In the 5½ years since the referendums were approved, Berkeley has grown by about 5,000 students to 35,192 this year. Dorchester has gone from 23,245 to 26,240.
“We’ve completed that building program, and the growth is still coming,” Jackson said. “We’ve made our adjustments; however, it’s still not sufficient. When you have a 900-student school opening up at 750 students, it doesn’t leave you much room, not the way that Berkeley County is growing.”
The county is outpacing even the aggressive predictions of a 2015 study by Clemson’s Strom Thurmond Institute that forecast the student population could skyrocket to 55,000 by 2035. That study called for 20 new schools in 20 years.
But aware that taxpayers are still putting money into the 2012 program, officials are doing everything they can to maximize space.
“We are not so certain that a referendum is the only solution,” Jackson said. “We’re working with the county government and working with our Legislature to figure out what’s the best way for Berkeley County to deal with the situation we have.”
The trailers the districts removed from schools a few years ago are now being added back. At DuBose, for instance, six additional units will be added to the 18 already there for next school year.
Dorchester is not yet talking about redrawing attendance lines — always a hot topic — but Berkeley is.
“Where do you move them? To a less overcrowded school?” said District 2 spokeswoman Pat Raynor.
Officials at both districts said they have a commitment not to increase class size, which can be a detriment to learning for students and a stress for teachers.
“Talk to just about any teacher, and they would rather have lower class sizes,” Duke said. “That’s probably more important to most of them than pay, really.”
Berkeley is looking at some unconventional ways to increase capacity, such as using a “college model” of office space or shared spaces in jam-packed high schools instead of assigning teachers to classrooms. That allows each class to be used every class period, in theory increasing capacity by 25 percent.
“We’re trying to use every resource that we have to the fullest before doing something that’s going to cause us to borrow more money,” Jackson said.

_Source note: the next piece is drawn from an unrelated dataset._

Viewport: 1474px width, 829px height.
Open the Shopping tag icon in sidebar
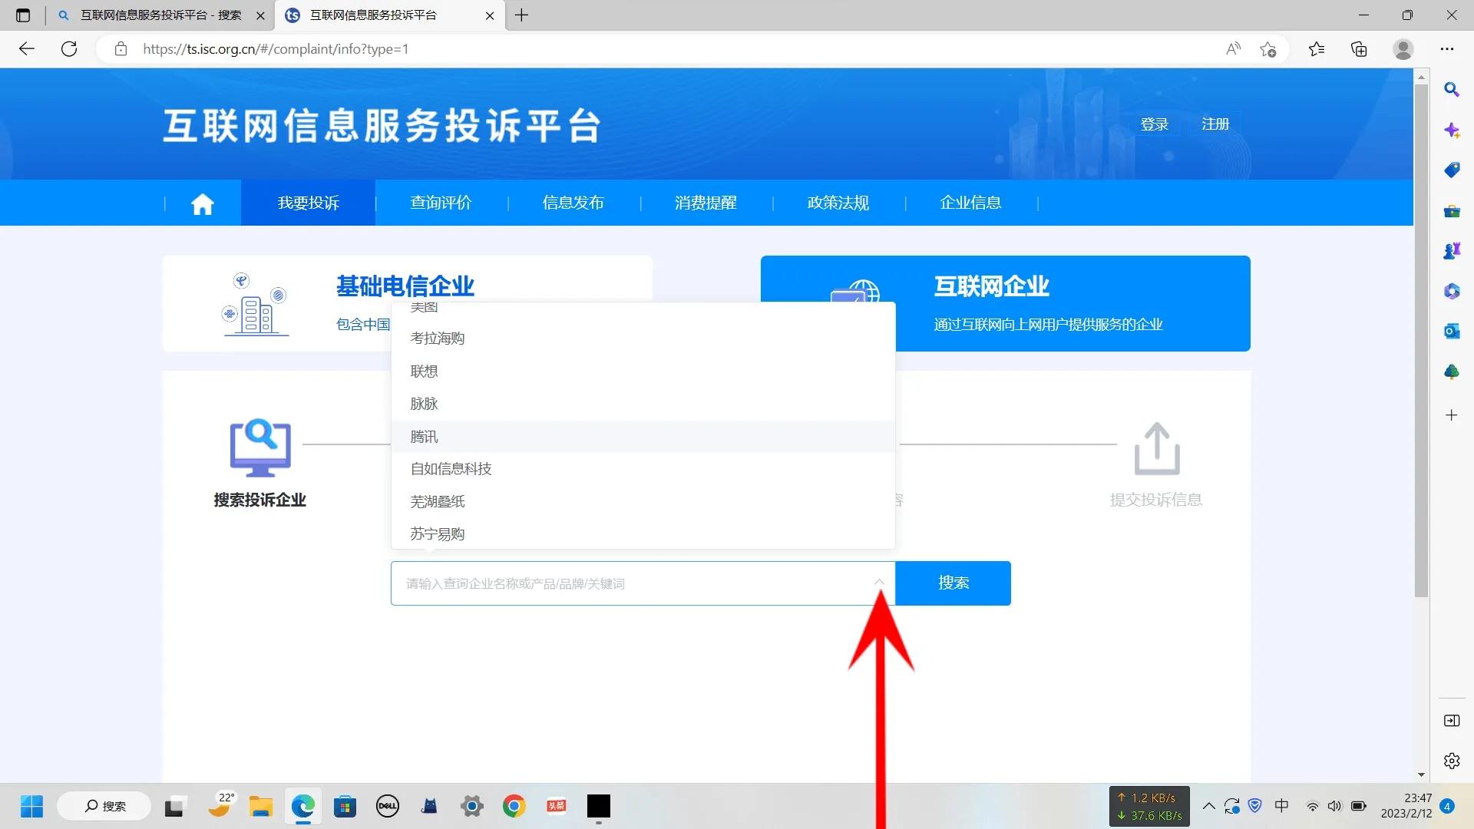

Although they aren’t ruling out future referendums, both are aware that they may not get taxpayer support.
“We’re taking a collaborative approach because we are coming out of a building program that drew a lot of attention,” Jackson said. “We are definitely cognizant of that.”
Opposition to Berkeley’s referendum led to a State Law Enforcement Division investigation and guilty pleas on ethics charges from former Superintendent Rodney Thompson and Communcations Director Amy Kovach.
In addition, in the aftermath of the investigation, authorities uncovered a scheme by former Chief Financial Officer Brantley Thomas to embezzle nearly $1 million from the district and shuffle money between accounts to cover up construction cost overruns of about $7.2 million.
Dorchester 2 was also sued over its referendum. In March 2017, Summerville lawyer Mike Rose filed a lawsuit claiming that the district broke state law and its own rules during the building campaign, leading to cost overruns, delays in opening new schools and shoddy work. That lawsuit is ongoing.